Extrait retenu:
+-------+

Religieux Bénédictin. Président de la Conférence des religieux et religieuses de France (Corref). Président de l’Alliance intermnoastères (AIM) qui  promeut et encourage la coopération et la solidarité entre monastères du monde. Dom Longeat a été abbé de Ligugé durant 23 ans.
Né en 1953,  dans une famille mixte, de père protestant, et de mère catholique. Enfant rêveur et contemplatif, il apprend le hautbois et envisage une carrière musicale (Conservatoire de Limoges, école normale de musique à Paris). Parallèlement, il fréquente beaucoup Taizé. Mais après une retraite chez les Bénédictins de Ligugé, il décide d’entrer en 1975 au monastère. Il a été frère hôtelier puis maitre des novices et en devient le père abbé en 1990, avec un fort engagement œcuménique. Il quitte sa charge en 2013 pour la présidence de la CORREF, puis pour celle de L’AIM.  Fondée en 361 par saint Martin, l’abbaye de Ligugé est le plus ancien monastère d’Occident encore en activité. Le P. Longeat a crée un festival de musique dans l’abbaye. Le P.Longeat a publié de nombreux ouvrages dont le récent « La musique, j’y crois » (Bayard éditions).2015.
Que retenez-vous de cette expérience en tant que conseiller musical du film « Les innocentes »?

P.Jean-Pierre LONGEAT: c‘est une expérience forte, humainement et spirituellement parlant. Le monde des artistes a beaucoup de points communs avec les milieux de la recherche spirituelle même s’il y a aussi beaucoup de différences ! J’avoue avoir été touché par la somme de travail nécessaire pour faire un film et le sérieux avec lequel toutes choses sont abordées depuis l’élaboration du scénario, les investigations précédant le tournage, le tournage lui-même, le montage, la promotion et la diffusion. Bien sûr, il faut reconnaître aussi que cela ne relève pas que de l’art, c’est une véritable entreprise au sens économique du terme. Dans ce domaine, évidemment, je me sentais moins à mon aise parfois : faire un film coûte très cher ! Mais il est vrai que l’on n’a rien sans rien, il faut être réaliste. Et encore, les films d’Anne Fontaine, ne comportent pas obligatoirement de gros budgets comparés à d’autres productions ! En tout cas, le plus fort, ce sont les multiples rencontres que cela m’a amené à faire avec des personnes tout à fait passionnantes à commencer par la réalisatrice Anne Fontaine.
Quel rôle joue la musique dans le propos de ce film?

+-------+

Données fournies:
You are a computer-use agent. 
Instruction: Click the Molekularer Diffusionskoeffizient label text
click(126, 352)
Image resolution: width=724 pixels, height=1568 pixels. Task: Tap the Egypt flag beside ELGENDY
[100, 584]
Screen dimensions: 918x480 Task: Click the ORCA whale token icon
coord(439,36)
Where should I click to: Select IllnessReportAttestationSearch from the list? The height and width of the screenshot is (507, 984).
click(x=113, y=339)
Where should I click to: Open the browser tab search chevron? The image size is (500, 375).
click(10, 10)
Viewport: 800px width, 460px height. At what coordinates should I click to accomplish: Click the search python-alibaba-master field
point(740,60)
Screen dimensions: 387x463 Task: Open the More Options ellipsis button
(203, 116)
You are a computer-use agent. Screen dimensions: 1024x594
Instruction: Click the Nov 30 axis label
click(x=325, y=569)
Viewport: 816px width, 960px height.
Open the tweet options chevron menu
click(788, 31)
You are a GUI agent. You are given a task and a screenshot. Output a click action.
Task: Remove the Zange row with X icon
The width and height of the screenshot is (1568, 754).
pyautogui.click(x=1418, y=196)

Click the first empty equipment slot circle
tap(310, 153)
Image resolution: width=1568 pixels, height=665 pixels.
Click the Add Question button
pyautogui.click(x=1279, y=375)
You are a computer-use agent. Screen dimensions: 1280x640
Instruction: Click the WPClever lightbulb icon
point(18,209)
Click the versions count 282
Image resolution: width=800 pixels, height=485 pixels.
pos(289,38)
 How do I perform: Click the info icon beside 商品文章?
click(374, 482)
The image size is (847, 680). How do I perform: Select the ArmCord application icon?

+-------+

Travail à réaliser:
**a)** Selon l'extrait retenu, en quelle année Jean-Pierre Longeat est-il devenu père abbé de Ligugé ?
**b)** Décalez de -123 chaque coordonnée de clic, puis recopiez intégralement les lignes des données fournies, depuis la première jusqu'à celle qui contient "click(x=325, y=569)", les deux comprises.

Résultats dans l'ordre:
**a)** En 1990.

**b)**
You are a computer-use agent. 
Instruction: Click the Molekularer Diffusionskoeffizient label text
click(3, 229)
Image resolution: width=724 pixels, height=1568 pixels. Task: Tap the Egypt flag beside ELGENDY
[-23, 461]
Screen dimensions: 918x480 Task: Click the ORCA whale token icon
coord(316,-87)
Where should I click to: Select IllnessReportAttestationSearch from the list? The height and width of the screenshot is (507, 984).
click(x=-10, y=216)
Where should I click to: Open the browser tab search chevron? The image size is (500, 375).
click(-113, -113)
Viewport: 800px width, 460px height. At what coordinates should I click to accomplish: Click the search python-alibaba-master field
point(617,-63)
Screen dimensions: 387x463 Task: Open the More Options ellipsis button
(80, -7)
You are a computer-use agent. Screen dimensions: 1024x594
Instruction: Click the Nov 30 axis label
click(x=202, y=446)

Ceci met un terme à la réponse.